◆ Extracted data
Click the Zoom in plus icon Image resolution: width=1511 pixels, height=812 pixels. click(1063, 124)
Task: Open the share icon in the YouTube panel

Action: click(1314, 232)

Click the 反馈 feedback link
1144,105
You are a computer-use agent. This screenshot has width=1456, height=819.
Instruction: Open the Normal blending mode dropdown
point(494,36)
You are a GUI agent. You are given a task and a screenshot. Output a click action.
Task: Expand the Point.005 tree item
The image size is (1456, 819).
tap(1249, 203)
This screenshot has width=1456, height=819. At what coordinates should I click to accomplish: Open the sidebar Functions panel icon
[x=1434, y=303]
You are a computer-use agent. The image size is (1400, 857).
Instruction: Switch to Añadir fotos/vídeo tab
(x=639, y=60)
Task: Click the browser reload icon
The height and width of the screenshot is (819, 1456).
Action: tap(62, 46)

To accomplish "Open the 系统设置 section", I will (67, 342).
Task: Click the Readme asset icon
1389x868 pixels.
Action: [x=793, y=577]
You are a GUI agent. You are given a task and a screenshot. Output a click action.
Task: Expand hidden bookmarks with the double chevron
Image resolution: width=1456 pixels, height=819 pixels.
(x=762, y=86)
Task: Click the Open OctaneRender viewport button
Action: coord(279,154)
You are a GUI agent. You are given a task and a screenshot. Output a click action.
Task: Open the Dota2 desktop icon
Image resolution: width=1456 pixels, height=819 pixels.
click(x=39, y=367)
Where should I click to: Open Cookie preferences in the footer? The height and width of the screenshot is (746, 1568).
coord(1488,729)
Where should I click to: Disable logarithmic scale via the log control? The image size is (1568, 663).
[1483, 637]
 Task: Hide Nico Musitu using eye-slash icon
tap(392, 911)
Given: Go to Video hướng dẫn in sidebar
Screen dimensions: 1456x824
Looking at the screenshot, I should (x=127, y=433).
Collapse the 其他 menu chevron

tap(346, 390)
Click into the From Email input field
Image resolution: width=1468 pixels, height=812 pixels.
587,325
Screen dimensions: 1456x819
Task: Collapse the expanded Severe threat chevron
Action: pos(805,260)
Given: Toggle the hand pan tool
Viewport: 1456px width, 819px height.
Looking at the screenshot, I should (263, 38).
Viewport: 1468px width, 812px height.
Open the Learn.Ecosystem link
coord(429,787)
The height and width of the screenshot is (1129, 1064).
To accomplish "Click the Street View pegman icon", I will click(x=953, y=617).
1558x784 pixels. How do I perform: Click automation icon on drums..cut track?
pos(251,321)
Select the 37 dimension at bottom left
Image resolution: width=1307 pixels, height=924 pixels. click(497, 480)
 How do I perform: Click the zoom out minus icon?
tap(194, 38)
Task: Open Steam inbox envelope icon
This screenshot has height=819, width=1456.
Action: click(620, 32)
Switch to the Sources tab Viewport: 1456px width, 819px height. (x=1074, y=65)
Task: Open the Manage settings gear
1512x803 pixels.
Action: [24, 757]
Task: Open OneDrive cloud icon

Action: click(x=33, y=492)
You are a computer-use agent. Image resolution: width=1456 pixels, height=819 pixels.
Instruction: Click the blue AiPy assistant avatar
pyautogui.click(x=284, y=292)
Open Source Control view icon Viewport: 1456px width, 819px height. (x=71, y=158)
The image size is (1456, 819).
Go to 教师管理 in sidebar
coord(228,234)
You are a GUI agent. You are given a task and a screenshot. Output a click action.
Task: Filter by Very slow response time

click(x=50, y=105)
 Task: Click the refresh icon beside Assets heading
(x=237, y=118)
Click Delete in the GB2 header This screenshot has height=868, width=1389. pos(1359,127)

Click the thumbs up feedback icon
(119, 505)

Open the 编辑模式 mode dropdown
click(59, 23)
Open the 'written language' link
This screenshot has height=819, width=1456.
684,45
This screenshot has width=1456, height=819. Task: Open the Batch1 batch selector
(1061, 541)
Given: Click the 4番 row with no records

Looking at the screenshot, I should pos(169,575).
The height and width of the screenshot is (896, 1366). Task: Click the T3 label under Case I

◆ Instructions to follow
Where the listing above has a line with "Task: Click the Readme asset icon", start there, and output every line exactly through the line with "Given: Toggle the hand pan tool", which is also included.

◆ Expected answer
Task: Click the Readme asset icon
1389x868 pixels.
Action: [x=793, y=577]
You are a GUI agent. You are given a task and a screenshot. Output a click action.
Task: Expand hidden bookmarks with the double chevron
Image resolution: width=1456 pixels, height=819 pixels.
(x=762, y=86)
Task: Click the Open OctaneRender viewport button
Action: coord(279,154)
You are a GUI agent. You are given a task and a screenshot. Output a click action.
Task: Open the Dota2 desktop icon
Image resolution: width=1456 pixels, height=819 pixels.
click(x=39, y=367)
Where should I click to: Open Cookie preferences in the footer? The height and width of the screenshot is (746, 1568).
coord(1488,729)
Where should I click to: Disable logarithmic scale via the log control? The image size is (1568, 663).
[1483, 637]
 Task: Hide Nico Musitu using eye-slash icon
tap(392, 911)
Given: Go to Video hướng dẫn in sidebar
Screen dimensions: 1456x824
Looking at the screenshot, I should (x=127, y=433).
Collapse the 其他 menu chevron

tap(346, 390)
Click into the From Email input field
Image resolution: width=1468 pixels, height=812 pixels.
587,325
Screen dimensions: 1456x819
Task: Collapse the expanded Severe threat chevron
Action: pos(805,260)
Given: Toggle the hand pan tool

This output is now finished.